I get more than a little impatient with two questions MOAA hears regularly from those who think military retirees should pay more for their TRICARE coverage.

Question 1: TRICARE premiums for retirees under age 65 haven’t changed since 1995.

Surely you can’t complain about doing some kind of “catch-up” increase after all that time?

There’s plenty to complain about. DoD’s proposal is way out of line with any kind of reasonable adjustment. Military retired pay has increased 31 percent since 1995; federal civilian health insurance premiums have risen 141 percent in the same period. The Pentagon is proposing to increase officer health care fees by as much as 270 percent.

Pentagon leaders who push “catch-up” TRICARE fee increases have conveniently one-sided memories. They want to overlook that military people who retired between 1984 and 2005 (pretty much the entire retiree population under age 65) already gave up huge chunks of their hard-earned retired pay because the government capped military raises well below private-sector pay growth throughout the 1980s and 1990s.

Servicemembers who retired under the depressed pay tables during that 22-year period lost an average of 10 percent of their earned retired pay every year for the rest of their lives. An O-5 with 20 years of service who retired in 1993 is giving up more than $4,000 in this year's retired pay — and that amount will grow each year for life.

Nobody ever said, "Let's catch up retired pay for those two decades of caps," but Pentagon leaders want to complain that retirees haven’t had any increase in their $230/$460 TRICARE Prime enrollment fee for 10 years. In my book, that's talking out of both sides of your mouth.

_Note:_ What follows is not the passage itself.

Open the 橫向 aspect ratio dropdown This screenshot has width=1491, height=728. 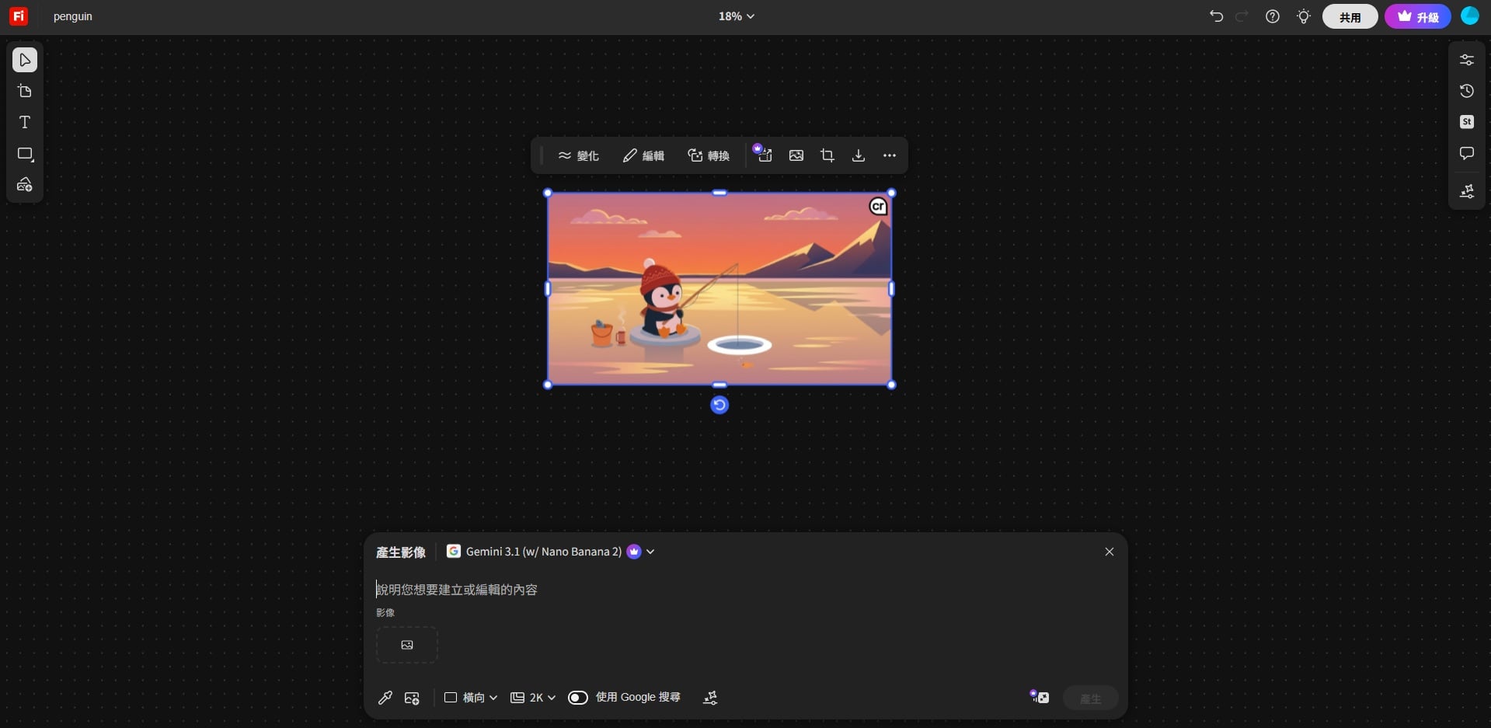point(471,698)
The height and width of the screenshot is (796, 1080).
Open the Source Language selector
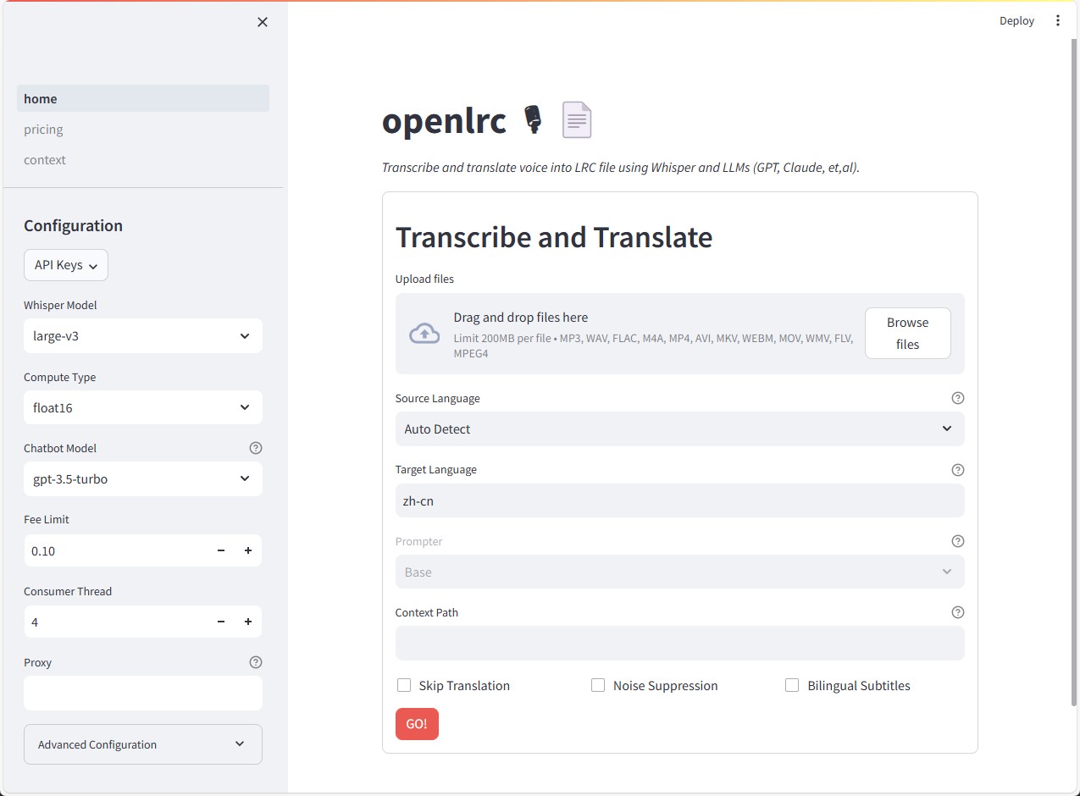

Question 2: Civilians pay far bigger health care premiums, and their premium increases regularly exceed their retired pay raises. Why should military retirees have such a great deal?

My comeback (which is usually answered with silence): “If military retirees have such a great deal, why haven’t you signed up for a military career, or why aren't you advising your children to? I suspect it's because you understand that military people who spend 20 or 30 years in uniform have to pay some pretty hefty premiums of sacrifice — and you’ve concluded the benefit isn’t worth that kind of premium.”

Real compensation value amounts to benefit value divided by the amount of work, sacrifice, and money you have to expend to earn it.

Don't tell me you want to compare just the numerator of that equation without also comparing the denominator — the whole denominator, not just the money part.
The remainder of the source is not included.